__Exercise directions__
Can you copy, character for character, the lines starting with the one that contains "Where should I click to: Click the likes" and running through the one that contains "(x=24, y=314)", with both of those lines included?

-.-.-

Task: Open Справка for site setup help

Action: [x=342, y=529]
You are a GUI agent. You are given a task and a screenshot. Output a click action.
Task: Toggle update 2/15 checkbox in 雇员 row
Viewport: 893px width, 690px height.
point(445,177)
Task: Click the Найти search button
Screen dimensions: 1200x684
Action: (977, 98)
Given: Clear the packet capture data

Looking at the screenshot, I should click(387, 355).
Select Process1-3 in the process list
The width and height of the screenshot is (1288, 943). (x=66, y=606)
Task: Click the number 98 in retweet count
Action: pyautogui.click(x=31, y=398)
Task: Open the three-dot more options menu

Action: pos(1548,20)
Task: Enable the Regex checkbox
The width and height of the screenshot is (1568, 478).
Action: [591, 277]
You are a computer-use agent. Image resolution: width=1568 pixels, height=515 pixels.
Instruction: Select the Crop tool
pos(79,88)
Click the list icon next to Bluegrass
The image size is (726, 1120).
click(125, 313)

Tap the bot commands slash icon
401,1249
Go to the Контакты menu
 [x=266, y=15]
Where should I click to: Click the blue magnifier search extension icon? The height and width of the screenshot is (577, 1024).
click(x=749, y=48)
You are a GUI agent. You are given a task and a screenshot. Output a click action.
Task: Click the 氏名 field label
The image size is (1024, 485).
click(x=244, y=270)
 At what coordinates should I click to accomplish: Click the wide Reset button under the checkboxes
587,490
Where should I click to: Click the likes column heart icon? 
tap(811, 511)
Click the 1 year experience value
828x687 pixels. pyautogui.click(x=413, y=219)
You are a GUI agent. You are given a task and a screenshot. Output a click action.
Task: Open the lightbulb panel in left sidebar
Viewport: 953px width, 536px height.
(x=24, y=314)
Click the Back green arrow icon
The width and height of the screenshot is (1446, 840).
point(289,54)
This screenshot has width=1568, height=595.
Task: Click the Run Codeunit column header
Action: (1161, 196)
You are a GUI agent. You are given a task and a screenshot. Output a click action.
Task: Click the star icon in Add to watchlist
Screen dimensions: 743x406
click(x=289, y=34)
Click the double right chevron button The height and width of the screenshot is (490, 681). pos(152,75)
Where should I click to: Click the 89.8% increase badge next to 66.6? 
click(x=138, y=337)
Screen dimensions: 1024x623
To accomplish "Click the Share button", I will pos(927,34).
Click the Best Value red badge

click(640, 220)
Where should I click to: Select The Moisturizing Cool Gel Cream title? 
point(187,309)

-.-.-

__Answer in full__
Where should I click to: Click the likes column heart icon? 
tap(811, 511)
Click the 1 year experience value
828x687 pixels. pyautogui.click(x=413, y=219)
You are a GUI agent. You are given a task and a screenshot. Output a click action.
Task: Open the lightbulb panel in left sidebar
Viewport: 953px width, 536px height.
(x=24, y=314)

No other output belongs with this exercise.